El río Miño sirve de frontera natural entre España y Portugal, y a lo largo de su recorrido por el noroeste de la Península Ibérica alberga en sus dos orillas fascinantes pueblos que son auténticos paraísos rurales. Una de las muchas localidades que se asienta en la cuenca del río es Melgaço, un lugar sumamente especial a un paso de la provincia de Ourense y que es el mejor destino para hacer una escapada de relax si se está en Galicia.

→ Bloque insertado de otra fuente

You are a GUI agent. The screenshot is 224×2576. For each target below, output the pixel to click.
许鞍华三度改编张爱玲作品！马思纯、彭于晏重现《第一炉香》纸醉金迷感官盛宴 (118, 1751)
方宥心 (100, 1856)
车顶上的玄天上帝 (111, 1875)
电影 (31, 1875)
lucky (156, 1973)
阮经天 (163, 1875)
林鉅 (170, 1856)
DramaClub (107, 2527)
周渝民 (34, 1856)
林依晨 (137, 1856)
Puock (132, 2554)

Esta población compuesta por 13 freguesias no solo ofrece a los turistas maravillas con siglos de historia, sino que además es un lugar perfecto para los amantes del turismo de bienestar, ya que cuenta con una de las termas más apasionantes del norte de Portugal; asimismo, se enclava en un entorno natural extraordinario en el que el Miño es el protagonista, pero en el que se pueden realizar numerosas actividades para complementar una experiencia fascinante.
Melgaço, una cuna termal portuguesa al lado de España
El casco histórico de la propia villa de Melgaço es bastante pequeño, pero eso no evita que en él se encuentren joyas como su castillo del siglo XII, mandado construir por el rey luso Alfonso I y cuya torre del homenaje, lo único que queda de él junto a su muralla, domina toda la localidad. Cerca del fortín se ubica la Iglesia de Santa María de la Puerta, el principal templo de la villa junto a Iglesia de la Misericordia, pero lo mejor es pasear por sus estrechas y empinadas calles.
Asimismo, el pueblo cuenta con un museo único dedicado al cine, por lo que debe ser una parada obligatoria casi para todos los entusiastas del séptimo arte, mientras que también se puede visitar alguna de las bodegas de vino que hay en la zona. Además, la naturaleza que rodea a la villa hace que se puedan recorrer tanto increíbles rutas de senderismo, como las que discurren a orillas del Miño, o practicar deportes acuáticos en el propio cauce del río.
Las apasionantes termas de Melgaço
A unos cuatro kilómetros del casco urbano de Melgaço, escondidas entre frondosos bosques, se ubican unas apasionantes termas que datan del siglo XIX y que hoy en día han convertido al pueblo en una de las cunas termales de la zona, ya que las que brotan atraen a centenares de visitantes cada año que buscan relajarse durante un fin de semana.